There’s also a big difference, technically and ethically, between keeping a face on a phone versus handing it over to a database. On modern Apple devices and many Android systems, biometric data used to unlock the devices is stored locally in a dedicated hardware chip and is not shared with the manufacturer or cloud services for authentication. As a result, a breach of corporate or cloud systems would not expose these device-level biometric templates.

Some street and security cameras in public are passive, just watching as people pass by, with no long-term records. But others may be following people’s steps, linking faces to databases and creating a persistent digital trail. The risk rises when organizations use systems to track particular people across multiple databases. Airport systems could compare a traveler’s face against passport or airline databases. Stadiums may compare faces against local security watch lists or law enforcement lists. The company that manages Madison Square Garden has used facial recognition to bar entry to lawyers at firms that represented people who sued the company.

Some large retail chains, such as Wegmans and Target, also use facial recognition systems in their theft prevention efforts. Every new capture adds another permanent record.

People hold small cardboard images of Amazon CEO Jeff Bezos in front of their faces.

Demonstrators hold images of Amazon CEO Jeff Bezos in front of their faces during a protest over the company’s facial recognition system.
AP Photo/Elaine Thompson

Many companies do not have expertise in cybersecurity and rely on third-party vendors to manage their data. If those centralized systems are breached – or the datasets are linked across platforms, vendors or data brokers – your face can become a sort of persistent identifier, which can be used to expose or track you. In some cases, when combined with other compromised data, your captured face can lower the barrier to impersonating you.

When a person’s face meets their data

A face can function like a “primary key” – a unique and stable identifier that connects records. If one database links a facial template to an email address, and a data breach connects that email to financial or personal records, an identity thief with a stolen template could access all that information.

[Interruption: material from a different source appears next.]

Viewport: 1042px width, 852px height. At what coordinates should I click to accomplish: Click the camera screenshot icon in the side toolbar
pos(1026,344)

And combining a template with AI tools such as deepfakes or three-dimensional face models could, in some cases, allow a criminal to impersonate an individual in systems that require proof of a live face, slipping into a forged digital identity like slipping into a costume.

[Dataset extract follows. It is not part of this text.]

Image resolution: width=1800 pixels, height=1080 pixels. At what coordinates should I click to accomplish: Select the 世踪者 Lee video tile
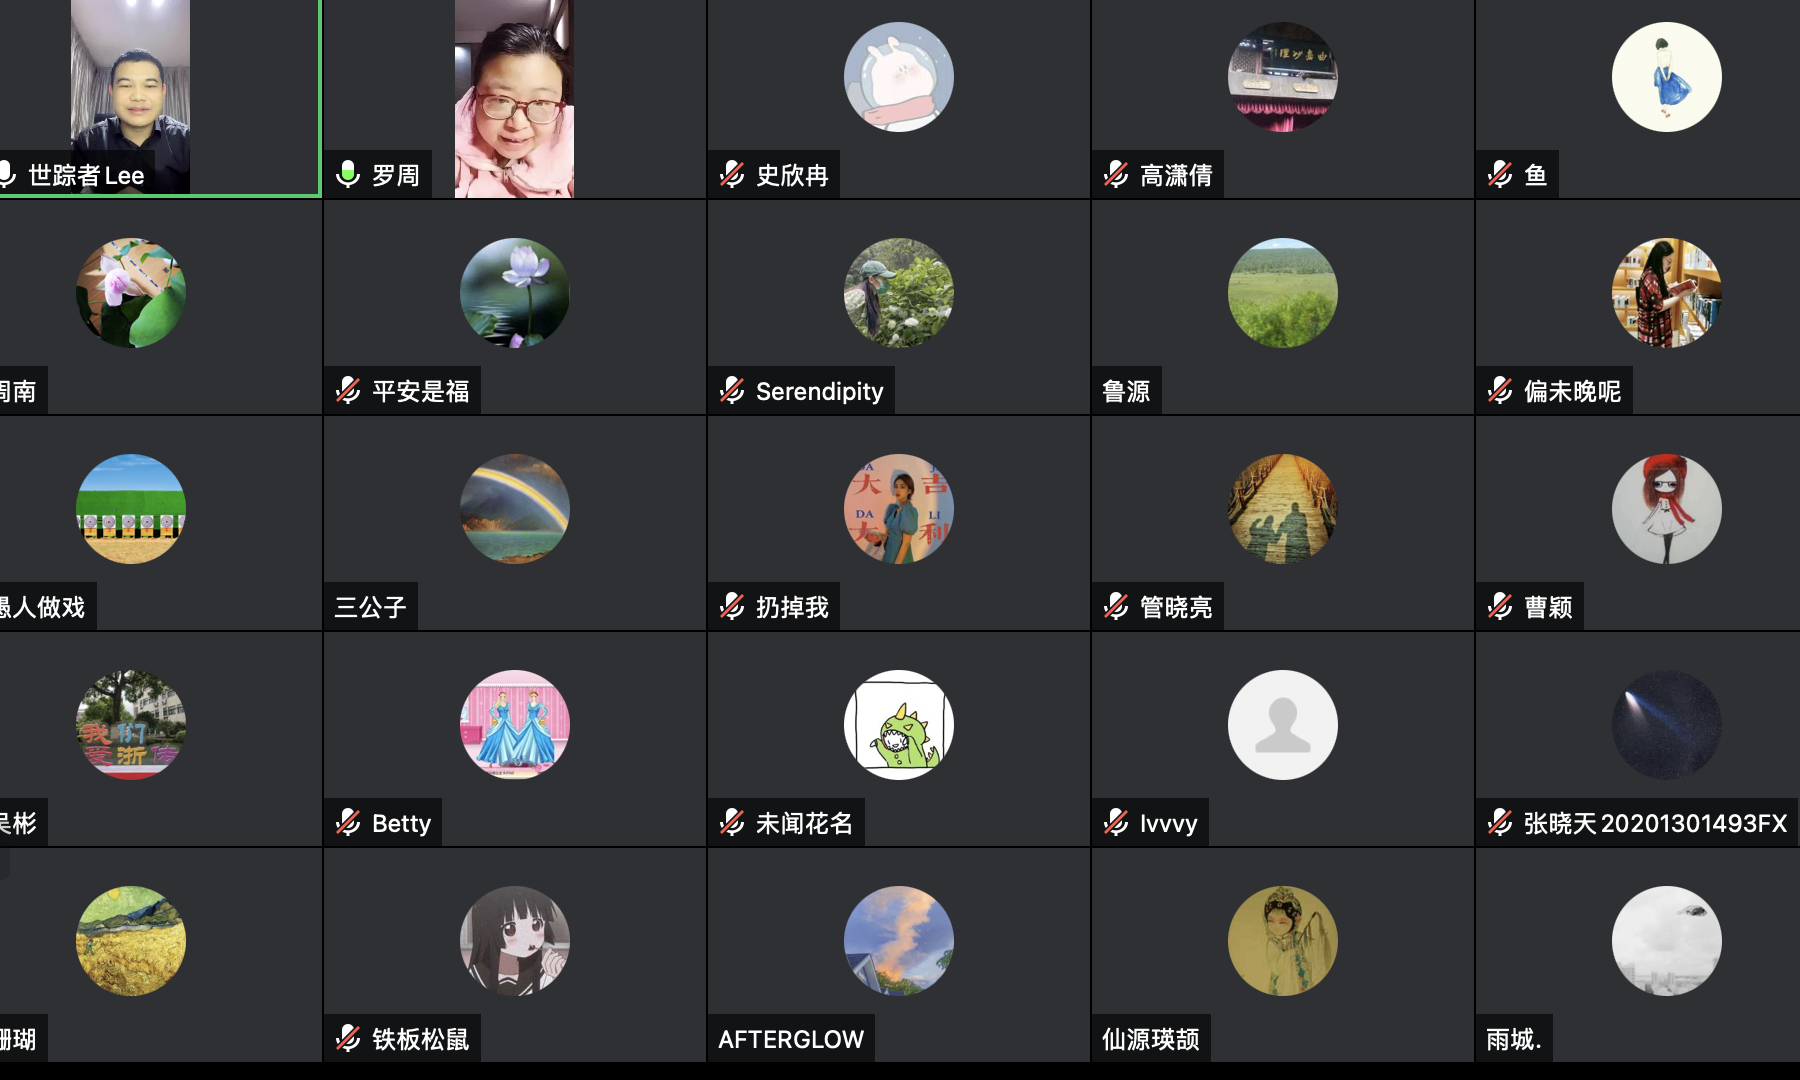pos(160,98)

When criminals combine biometric templates with other leaked data, such as logins for social media profiles or home addresses, they can build “super-profiles” connected to many of a person’s activities. Because the face acts as a permanent linking key, this level of identity theft is difficult to reverse.

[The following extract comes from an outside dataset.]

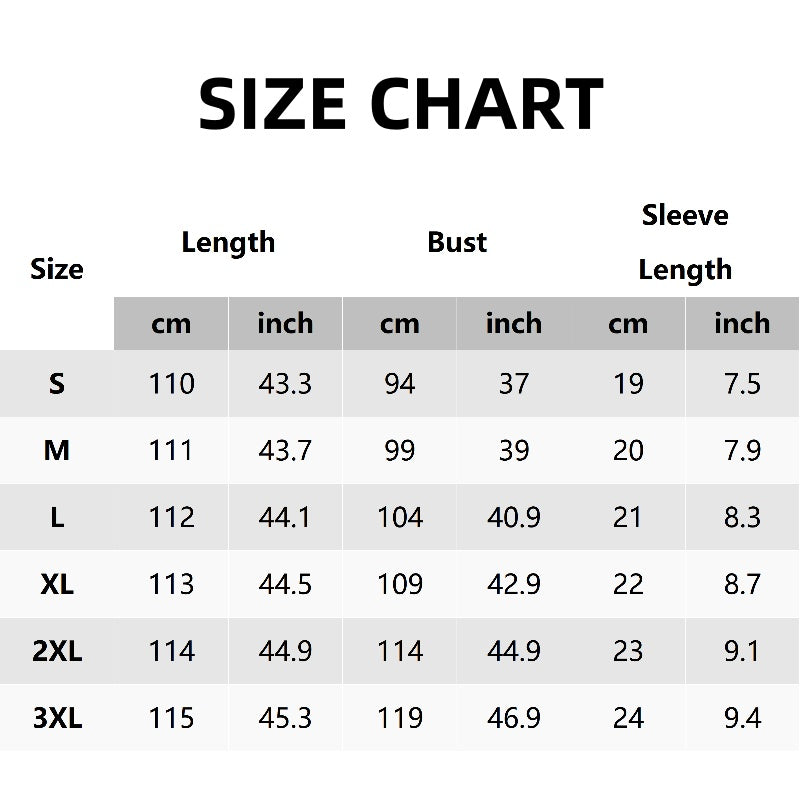Click the Size column header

How to minimize the threat

People are still figuring out how to live with widespread biometric collection. The convenience of smoothly passing security checks or making purchases is appealing, but it often comes with a permanent risk to privacy and security.

To lessen the threat, organizations can follow several data privacy best practices. They can keep only information that is necessary, erase the rest quickly and encrypt every mathematical template. They can store only encrypted templates rather than raw photos. They can use safeguarding techniques, such as the latest liveness detection techniques, to help ensure that their systems are interacting with real people rather than photographs, masks or deepfakes. And they can adopt a privacy-by-design approach, which means they will keep data only as long as necessary, clearly document how it’s used and restrict who has access.

Consumers can take steps as well. In places with privacy laws, such as California, Illinois and the European Union, people can submit a data access request to see what biometric data a company holds and, in some cases, ask for its deletion. They can also ask retailers anywhere what data is collected, how long it is kept and how it’s protected.